While speaking to a few of the women who attended the quiz and the ASHA workers who were also present, I learnt that the female tea estate workers’ children attend school; the women access the nearby hospitals in times of general illnesses and medical emergencies; and all of them had delivered their babies in a hospital and not at home. They seemed to be aware about the different government schemes and the ASHA also affirmed that these women were availing the government schemes made available to them.
In socially excluded and geographically secluded areas like the river islands, tea gardens, and slum pockets in Dibrugarh, innovations like BCRS are their best bet to be aware of different health issues, best health practices, and available health schemes. Recruitment of reporters from the communities, efforts to identify and cover issues of local importance, and interactive forums to share information, are some of the innovative features of BCRS that reorient modes and channels of communication. There is plenty of evidence (Obregón and Waisbord 2010; Kyomuhendo 2004) to show that linear dissemination of health information fails to connect with communities. There is an urgent need to innovate in areas such as maternal and child healthcare, and such initiatives remind us that there is still hope left in getting help to where it is needed the most.
This article is based on an independent study by the author during May and June 2016. The author gratefully acknowledges the guidance of Prof. Arima Mishra, and facilitation of fieldwork by the C-NES team.
Notes:
- They got a formal license to broadcast only in 2012; until then, they only narrowcasted programmes.
- Anganwadi meaning ‘courtyard shelter’, is a type of rural mother and child care centre in India, started by the Indian government in 1975 as part of the Integrated Child Development Services programme, to combat child hunger and malnutrition.
- Mamoni is a scheme of the government of Assam for pregnant women, launched in 2009. The objective is to encourage pregnant women to undergo at least three antenatal checkups, which are helpful in identifying danger signs during pregnancy.

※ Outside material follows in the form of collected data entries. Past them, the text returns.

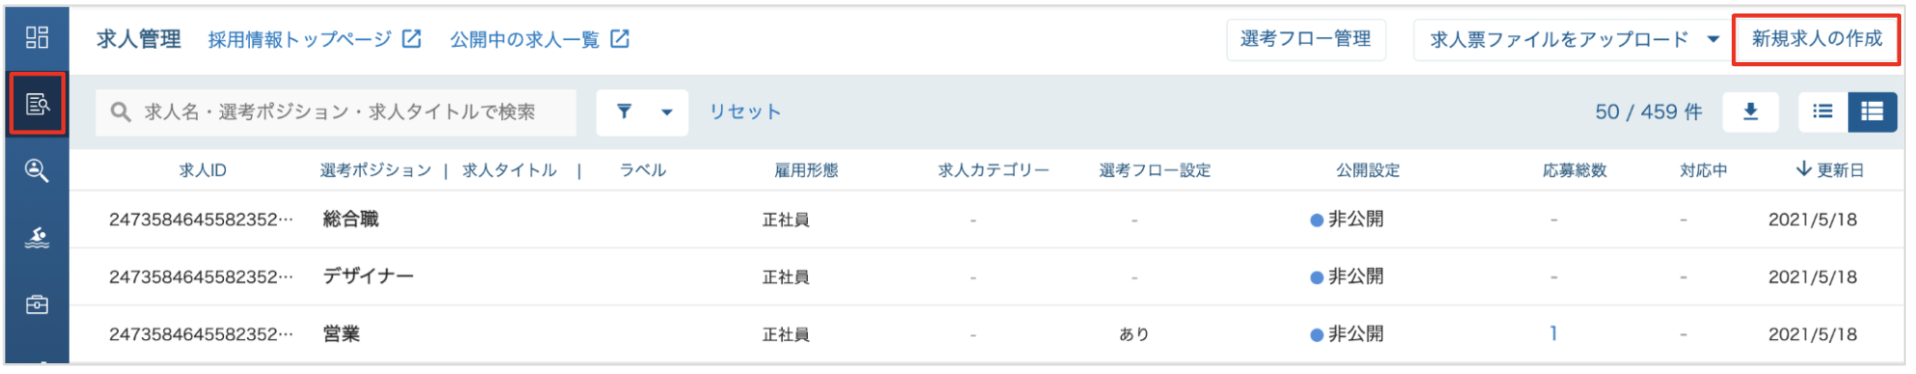Click the 応募総数 column header
Image resolution: width=1916 pixels, height=374 pixels.
coord(1575,171)
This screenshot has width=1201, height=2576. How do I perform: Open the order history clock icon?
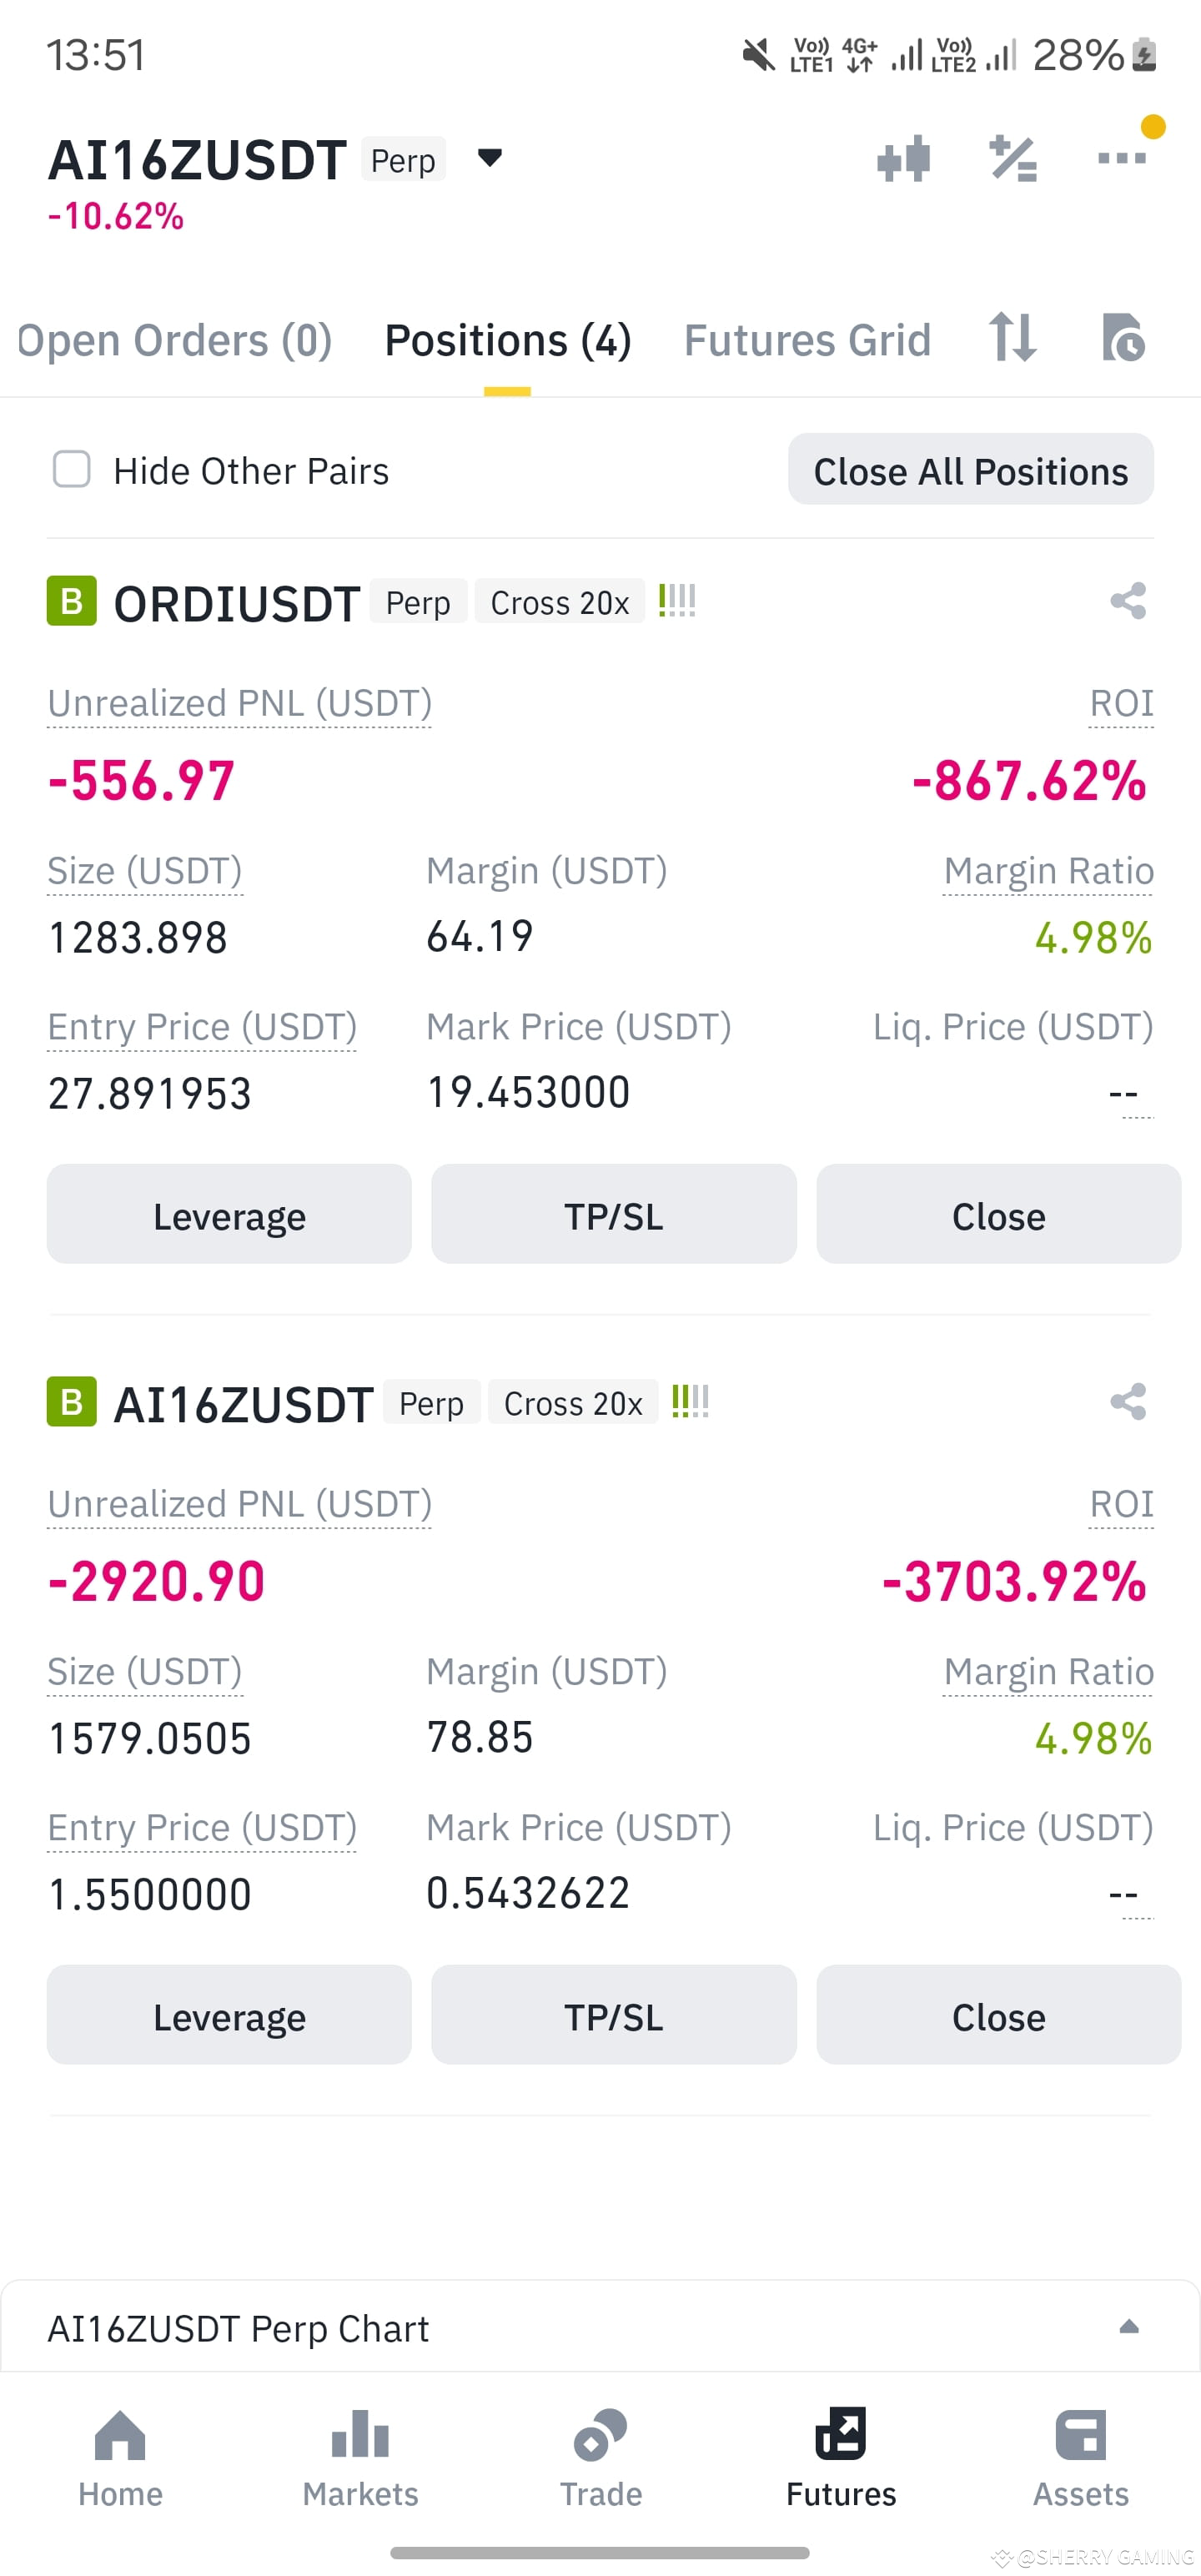1123,337
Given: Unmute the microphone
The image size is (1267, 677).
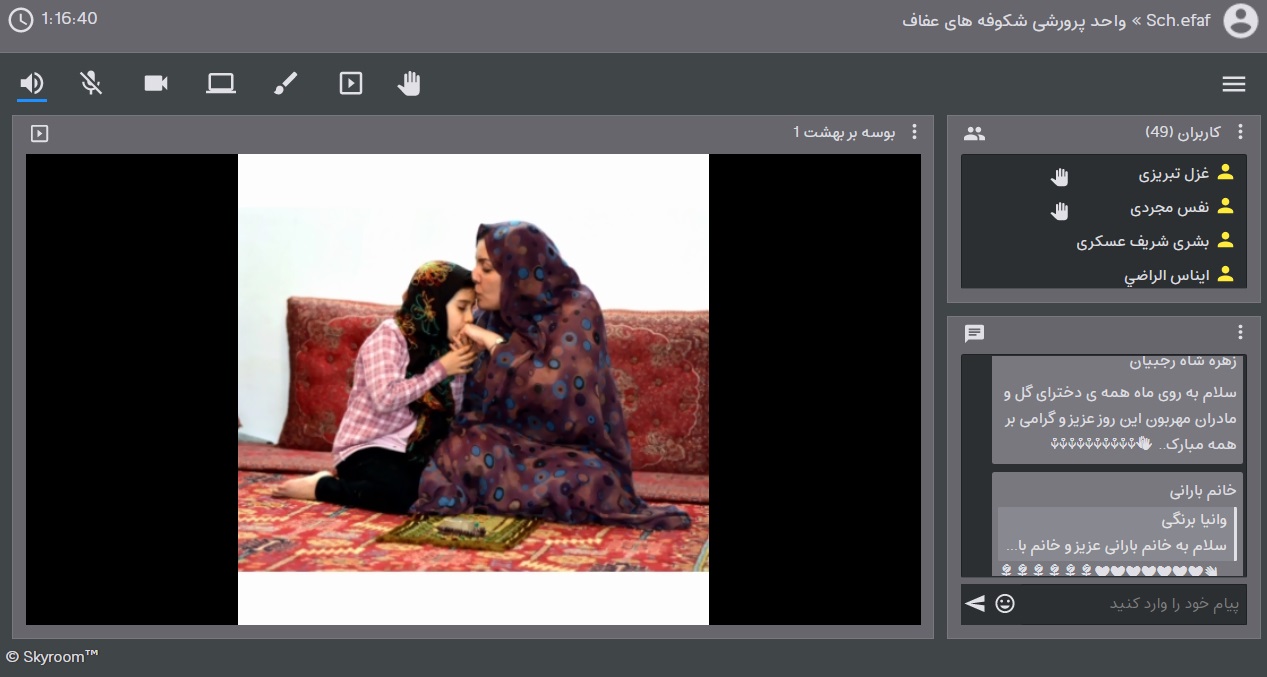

Mamoni booklet containing details on antenatal, natal and postnatal care is given to the pregnant women. Small financial aid is provided for expenses related to nutritional food and supplements.
- Janani Suraksha Yojana (JSY) is a safe motherhood intervention under the National Rural Health Mission (NRHM) that aims to reduce maternal and neonatal mortality by promoting institutional delivery among poor pregnant women.
Further Reading
- Obregón, Rafael and Silvio Waisbord (2010), “The complexity of social mobilization in health communication: Top-down and bottom-up experiences in polio eradication”, Journal of Health Communication, Vol. 15, Iss. Sup1: 25-47.
- Kyomuhendo, M (2004), ‘Health communication for development: a study of a malaria information campaign in Uganda’, Master thesis.